DATASET RECORDS:
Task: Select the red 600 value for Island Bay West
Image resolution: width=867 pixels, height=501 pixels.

* * *

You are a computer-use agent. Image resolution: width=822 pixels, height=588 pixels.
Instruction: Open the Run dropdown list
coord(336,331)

---

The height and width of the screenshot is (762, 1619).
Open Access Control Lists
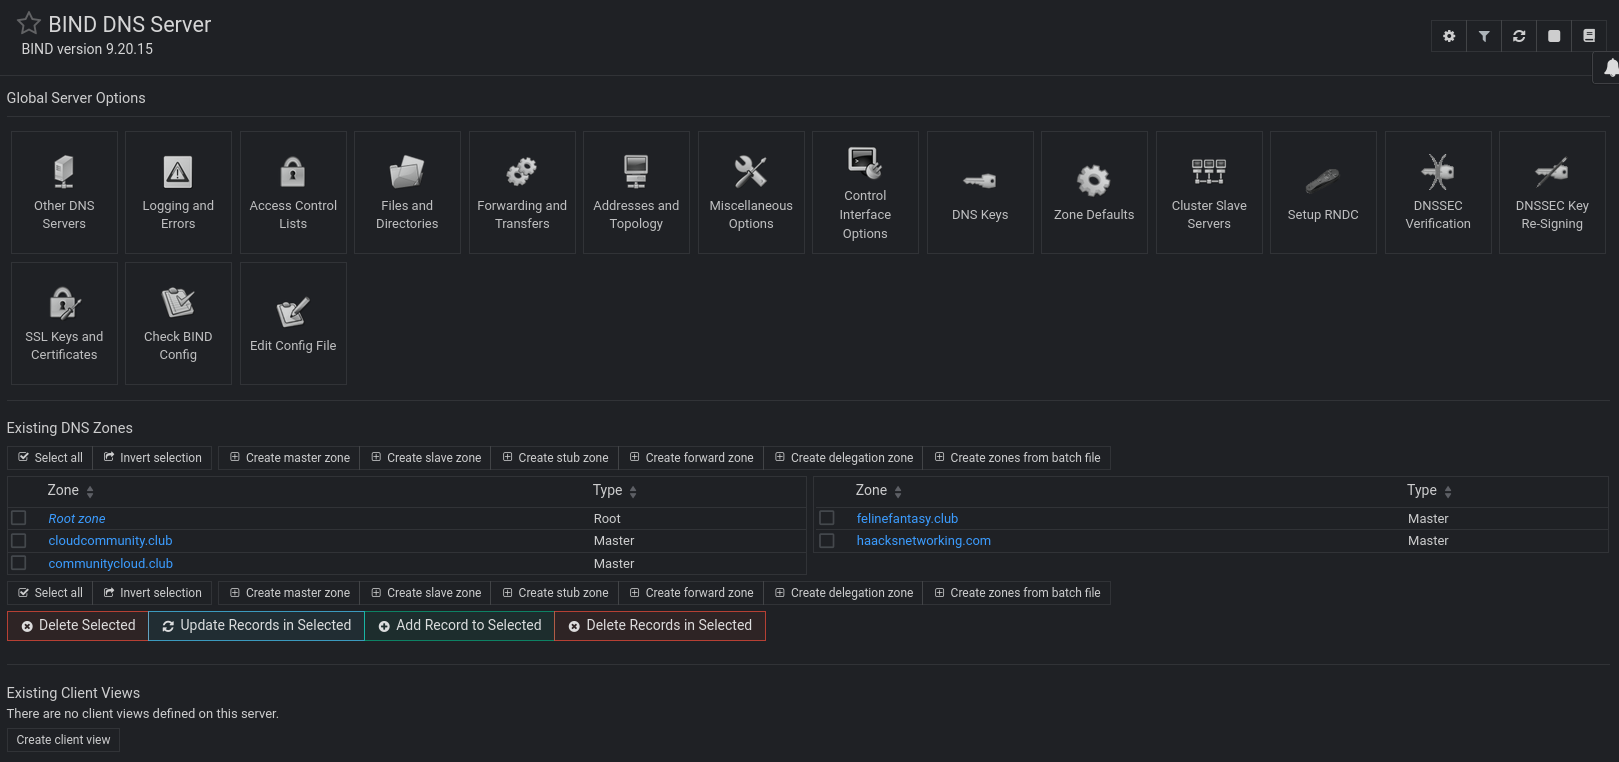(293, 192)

WHAT TO PRODUCE:
From the line that has "Task: Select the" through the line that has "Image resolution: width=867", copy every line exactly as it appears above, and leave out all others.

SOLUTION TO THE PROBLEM:
Task: Select the red 600 value for Island Bay West
Image resolution: width=867 pixels, height=501 pixels.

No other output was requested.